Material provided below:

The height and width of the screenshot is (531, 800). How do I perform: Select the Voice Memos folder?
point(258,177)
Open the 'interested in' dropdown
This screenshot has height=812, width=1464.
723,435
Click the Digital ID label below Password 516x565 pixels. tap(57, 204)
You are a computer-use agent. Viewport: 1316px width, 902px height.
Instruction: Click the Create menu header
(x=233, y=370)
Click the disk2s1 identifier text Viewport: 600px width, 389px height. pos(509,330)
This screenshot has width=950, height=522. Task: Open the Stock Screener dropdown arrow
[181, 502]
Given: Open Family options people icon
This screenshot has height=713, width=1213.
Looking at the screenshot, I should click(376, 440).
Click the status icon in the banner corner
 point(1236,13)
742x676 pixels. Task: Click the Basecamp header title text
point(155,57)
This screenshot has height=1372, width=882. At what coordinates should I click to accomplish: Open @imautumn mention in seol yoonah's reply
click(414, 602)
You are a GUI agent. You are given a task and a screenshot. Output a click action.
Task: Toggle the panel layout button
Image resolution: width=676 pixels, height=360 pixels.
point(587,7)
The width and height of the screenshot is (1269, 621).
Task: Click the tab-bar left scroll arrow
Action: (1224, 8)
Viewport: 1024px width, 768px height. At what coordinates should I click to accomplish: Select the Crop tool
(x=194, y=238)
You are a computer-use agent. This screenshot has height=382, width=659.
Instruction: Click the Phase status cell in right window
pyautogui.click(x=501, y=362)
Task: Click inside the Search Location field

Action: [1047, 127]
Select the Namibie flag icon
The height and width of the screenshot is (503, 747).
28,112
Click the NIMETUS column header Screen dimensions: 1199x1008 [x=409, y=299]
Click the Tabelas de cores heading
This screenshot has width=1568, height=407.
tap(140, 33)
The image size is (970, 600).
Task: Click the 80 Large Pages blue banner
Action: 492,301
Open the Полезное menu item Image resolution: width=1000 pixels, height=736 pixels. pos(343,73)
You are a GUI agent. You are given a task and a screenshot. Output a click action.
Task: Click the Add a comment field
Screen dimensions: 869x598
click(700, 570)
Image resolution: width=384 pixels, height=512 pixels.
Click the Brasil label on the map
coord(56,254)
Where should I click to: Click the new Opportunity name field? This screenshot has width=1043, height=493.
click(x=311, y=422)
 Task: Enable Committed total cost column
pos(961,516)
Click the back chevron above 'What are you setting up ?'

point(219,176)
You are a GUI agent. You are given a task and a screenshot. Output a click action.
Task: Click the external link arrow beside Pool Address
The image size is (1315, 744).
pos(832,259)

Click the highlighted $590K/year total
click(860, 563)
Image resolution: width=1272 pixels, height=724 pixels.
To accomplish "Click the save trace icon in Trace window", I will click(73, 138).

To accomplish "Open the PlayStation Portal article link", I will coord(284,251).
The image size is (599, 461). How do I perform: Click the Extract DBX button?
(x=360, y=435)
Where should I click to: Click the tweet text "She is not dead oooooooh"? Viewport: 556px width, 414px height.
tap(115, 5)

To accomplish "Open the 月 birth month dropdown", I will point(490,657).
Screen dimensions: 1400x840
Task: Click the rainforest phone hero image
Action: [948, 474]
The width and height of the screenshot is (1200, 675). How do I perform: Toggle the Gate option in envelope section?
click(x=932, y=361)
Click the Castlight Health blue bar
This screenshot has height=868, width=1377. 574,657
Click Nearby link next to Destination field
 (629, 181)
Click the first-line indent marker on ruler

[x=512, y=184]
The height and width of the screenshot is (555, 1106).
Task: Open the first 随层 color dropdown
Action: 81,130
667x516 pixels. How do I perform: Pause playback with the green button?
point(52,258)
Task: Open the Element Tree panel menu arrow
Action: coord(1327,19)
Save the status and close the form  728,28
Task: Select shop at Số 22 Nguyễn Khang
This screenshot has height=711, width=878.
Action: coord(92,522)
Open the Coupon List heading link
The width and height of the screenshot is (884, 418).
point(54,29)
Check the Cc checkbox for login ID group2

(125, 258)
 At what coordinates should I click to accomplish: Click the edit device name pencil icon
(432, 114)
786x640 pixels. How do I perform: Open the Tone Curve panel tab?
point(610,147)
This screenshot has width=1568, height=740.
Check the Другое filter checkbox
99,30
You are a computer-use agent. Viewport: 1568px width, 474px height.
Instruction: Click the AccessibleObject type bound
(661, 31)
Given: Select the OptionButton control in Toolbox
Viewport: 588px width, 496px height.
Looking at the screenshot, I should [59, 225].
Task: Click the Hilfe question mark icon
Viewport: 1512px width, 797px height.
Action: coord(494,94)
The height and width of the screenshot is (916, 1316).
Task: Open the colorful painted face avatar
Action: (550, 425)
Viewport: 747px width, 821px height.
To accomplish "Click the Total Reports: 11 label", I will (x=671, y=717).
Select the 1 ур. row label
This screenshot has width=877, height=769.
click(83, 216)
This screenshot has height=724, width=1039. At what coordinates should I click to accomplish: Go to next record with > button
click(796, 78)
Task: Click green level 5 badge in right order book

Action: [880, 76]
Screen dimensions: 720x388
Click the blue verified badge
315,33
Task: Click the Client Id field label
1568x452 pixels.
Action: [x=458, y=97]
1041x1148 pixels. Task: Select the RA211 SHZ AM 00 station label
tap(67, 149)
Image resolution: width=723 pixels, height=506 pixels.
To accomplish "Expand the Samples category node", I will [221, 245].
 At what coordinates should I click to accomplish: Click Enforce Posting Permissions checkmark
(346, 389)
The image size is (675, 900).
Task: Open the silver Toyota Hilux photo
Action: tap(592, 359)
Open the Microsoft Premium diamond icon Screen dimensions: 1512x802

End of Material provided.

> _Task to carry out_: Would you write out the data exactly as it reads?

> _Reply to the exercise_:
The height and width of the screenshot is (531, 800). How do I perform: Select the Voice Memos folder?
point(258,177)
Open the 'interested in' dropdown
This screenshot has height=812, width=1464.
723,435
Click the Digital ID label below Password 516x565 pixels. tap(57, 204)
You are a computer-use agent. Viewport: 1316px width, 902px height.
Instruction: Click the Create menu header
(x=233, y=370)
Click the disk2s1 identifier text Viewport: 600px width, 389px height. pos(509,330)
This screenshot has width=950, height=522. Task: Open the Stock Screener dropdown arrow
[181, 502]
Given: Open Family options people icon
This screenshot has height=713, width=1213.
Looking at the screenshot, I should click(376, 440).
Click the status icon in the banner corner
 point(1236,13)
742x676 pixels. Task: Click the Basecamp header title text
point(155,57)
This screenshot has height=1372, width=882. At what coordinates should I click to accomplish: Open @imautumn mention in seol yoonah's reply
click(414, 602)
You are a GUI agent. You are given a task and a screenshot. Output a click action.
Task: Toggle the panel layout button
Image resolution: width=676 pixels, height=360 pixels.
point(587,7)
The width and height of the screenshot is (1269, 621).
Task: Click the tab-bar left scroll arrow
Action: (1224, 8)
Viewport: 1024px width, 768px height. At what coordinates should I click to accomplish: Select the Crop tool
(x=194, y=238)
You are a computer-use agent. This screenshot has height=382, width=659.
Instruction: Click the Phase status cell in right window
pyautogui.click(x=501, y=362)
Task: Click inside the Search Location field

Action: [1047, 127]
Select the Namibie flag icon
The height and width of the screenshot is (503, 747).
28,112
Click the NIMETUS column header Screen dimensions: 1199x1008 [x=409, y=299]
Click the Tabelas de cores heading
This screenshot has width=1568, height=407.
tap(140, 33)
The image size is (970, 600).
Task: Click the 80 Large Pages blue banner
Action: 492,301
Open the Полезное menu item Image resolution: width=1000 pixels, height=736 pixels. pos(343,73)
You are a GUI agent. You are given a task and a screenshot. Output a click action.
Task: Click the Add a comment field
Screen dimensions: 869x598
click(700, 570)
Image resolution: width=384 pixels, height=512 pixels.
Click the Brasil label on the map
coord(56,254)
Where should I click to: Click the new Opportunity name field? This screenshot has width=1043, height=493.
click(x=311, y=422)
 Task: Enable Committed total cost column
pos(961,516)
Click the back chevron above 'What are you setting up ?'

point(219,176)
You are a GUI agent. You are given a task and a screenshot. Output a click action.
Task: Click the external link arrow beside Pool Address
The image size is (1315, 744).
pos(832,259)

Click the highlighted $590K/year total
click(860, 563)
Image resolution: width=1272 pixels, height=724 pixels.
To accomplish "Click the save trace icon in Trace window", I will click(73, 138).

To accomplish "Open the PlayStation Portal article link", I will coord(284,251).
The image size is (599, 461). How do I perform: Click the Extract DBX button?
(x=360, y=435)
Where should I click to: Click the tweet text "She is not dead oooooooh"? Viewport: 556px width, 414px height.
tap(115, 5)

To accomplish "Open the 月 birth month dropdown", I will point(490,657).
Screen dimensions: 1400x840
Task: Click the rainforest phone hero image
Action: [948, 474]
The width and height of the screenshot is (1200, 675). How do I perform: Toggle the Gate option in envelope section?
click(x=932, y=361)
Click the Castlight Health blue bar
This screenshot has height=868, width=1377. 574,657
Click Nearby link next to Destination field
 (629, 181)
Click the first-line indent marker on ruler

[x=512, y=184]
The height and width of the screenshot is (555, 1106).
Task: Open the first 随层 color dropdown
Action: 81,130
667x516 pixels. How do I perform: Pause playback with the green button?
point(52,258)
Task: Open the Element Tree panel menu arrow
Action: coord(1327,19)
Save the status and close the form  728,28
Task: Select shop at Số 22 Nguyễn Khang
This screenshot has height=711, width=878.
Action: coord(92,522)
Open the Coupon List heading link
The width and height of the screenshot is (884, 418).
point(54,29)
Check the Cc checkbox for login ID group2

(125, 258)
 At what coordinates should I click to accomplish: Click the edit device name pencil icon
(432, 114)
786x640 pixels. How do I perform: Open the Tone Curve panel tab?
point(610,147)
This screenshot has width=1568, height=740.
Check the Другое filter checkbox
99,30
You are a computer-use agent. Viewport: 1568px width, 474px height.
Instruction: Click the AccessibleObject type bound
(661, 31)
Given: Select the OptionButton control in Toolbox
Viewport: 588px width, 496px height.
Looking at the screenshot, I should [59, 225].
Task: Click the Hilfe question mark icon
Viewport: 1512px width, 797px height.
Action: coord(494,94)
The height and width of the screenshot is (916, 1316).
Task: Open the colorful painted face avatar
Action: (550, 425)
Viewport: 747px width, 821px height.
To accomplish "Click the Total Reports: 11 label", I will (x=671, y=717).
Select the 1 ур. row label
This screenshot has width=877, height=769.
click(83, 216)
This screenshot has height=724, width=1039. At what coordinates should I click to accomplish: Go to next record with > button
click(796, 78)
Task: Click green level 5 badge in right order book

Action: [880, 76]
Screen dimensions: 720x388
Click the blue verified badge
315,33
Task: Click the Client Id field label
1568x452 pixels.
Action: [x=458, y=97]
1041x1148 pixels. Task: Select the RA211 SHZ AM 00 station label
tap(67, 149)
Image resolution: width=723 pixels, height=506 pixels.
To accomplish "Expand the Samples category node", I will [221, 245].
 At what coordinates should I click to accomplish: Click Enforce Posting Permissions checkmark
(346, 389)
The image size is (675, 900).
Task: Open the silver Toyota Hilux photo
Action: tap(592, 359)
Open the Microsoft Premium diamond icon Screen dimensions: 1512x802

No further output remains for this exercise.